Utilization Review Coordinator (Hybrid Role)

ADDICTION AND MENTAL HEALTH SERVICES, LLCSouthaven, MS
Hybrid

About The Position

The Utilization Review Coordinator plays a critical role in ensuring that patients at our facility receive the appropriate level of care while managing treatment costs. This position involves coordinating, assessing, and authorizing treatment plans, collaborating with medical staff, and maintaining compliance with healthcare regulations.

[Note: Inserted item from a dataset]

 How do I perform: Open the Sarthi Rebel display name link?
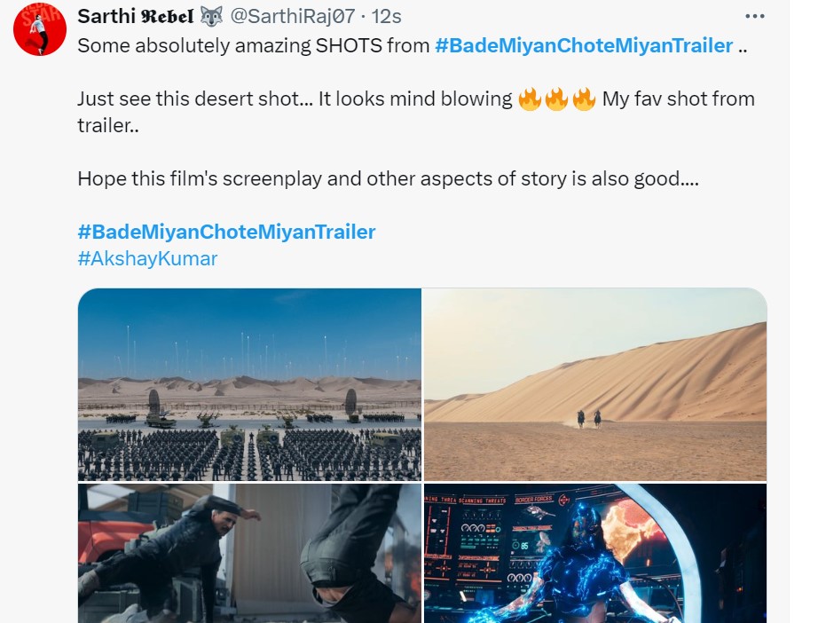[x=132, y=17]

The Utilization Review Coordinator works closely with insurance companies, clinicians, and support staff to ensure that treatment plans are clinically appropriate and reimbursable, advocating for the best interests of the patients and the hospital.

Requirements

  • Bachelor’s degree in Nursing, Social Work, or a related field required.
  • Minimum of 2 years in utilization review, case management, or related field, preferably within a behavioral health or chemical dependency setting.
  • In-depth understanding of mental health, substance abuse treatment and ASAM criteria.
  • Strong analytical and critical thinking skills with the ability to make clinical judgments based on patient data.
  • Excellent communication and interpersonal skills to facilitate interactions with insurers, staff, and patients.
  • Proficiency with electronic medical records (EMR) and utilization review software.
  • Knowledge of state, federal, and industry regulations related to chemical dependency and mental health care.

Nice To Haves

  • Master’s degree in a health-related field preferred.
  • Current RN, LCSW, or LPC license preferred.

Responsibilities

  • Conduct daily reviews of patient charts, treatment plans, and progress notes to determine if the level of care provided aligns with clinical guidelines and insurance requirements.
  • Monitor patient progress, reassess treatment needs, and recommend adjustments in care levels as needed.
  • Collaborate with clinical teams to understand patient needs, assess treatment efficacy, and make informed recommendations.
  • Act as the primary point of contact with insurance providers for treatment authorization, concurrent review, and appeal processes.
  • Submit required documentation to insurance companies in a timely manner, including clinical updates, to secure and maintain treatment authorization.
  • Resolve reimbursement issues, advocating for patient treatment needs and securing necessary approvals.
  • Ensure all documentation is complete, accurate, and in line with state, federal, and hospital policies to facilitate compliance and quality audits.
  • Maintain a working knowledge of current insurance guidelines, DSM-5 criteria, and ASAM (American Society of Addiction Medicine) criteria.
  • Participate in internal and external audits, preparing records and reports as necessary.
  • Work closely with medical and support staff to ensure continuity of care and that utilization review processes are aligned with patient needs.
  • Provide guidance to clinical staff regarding documentation best practices and criteria required for continued care authorizations.
  • Participate in multidisciplinary team meetings to discuss patient care plans, discharge planning, and treatment adjustments.
  • Identify trends in denied claims or treatment authorizations, providing recommendations for process improvements.
  • Assist in training hospital staff on utilization review processes, criteria for different levels of care, and effective documentation practices.
  • Collaborate in developing policies to improve efficiency, patient care outcomes, and financial performance.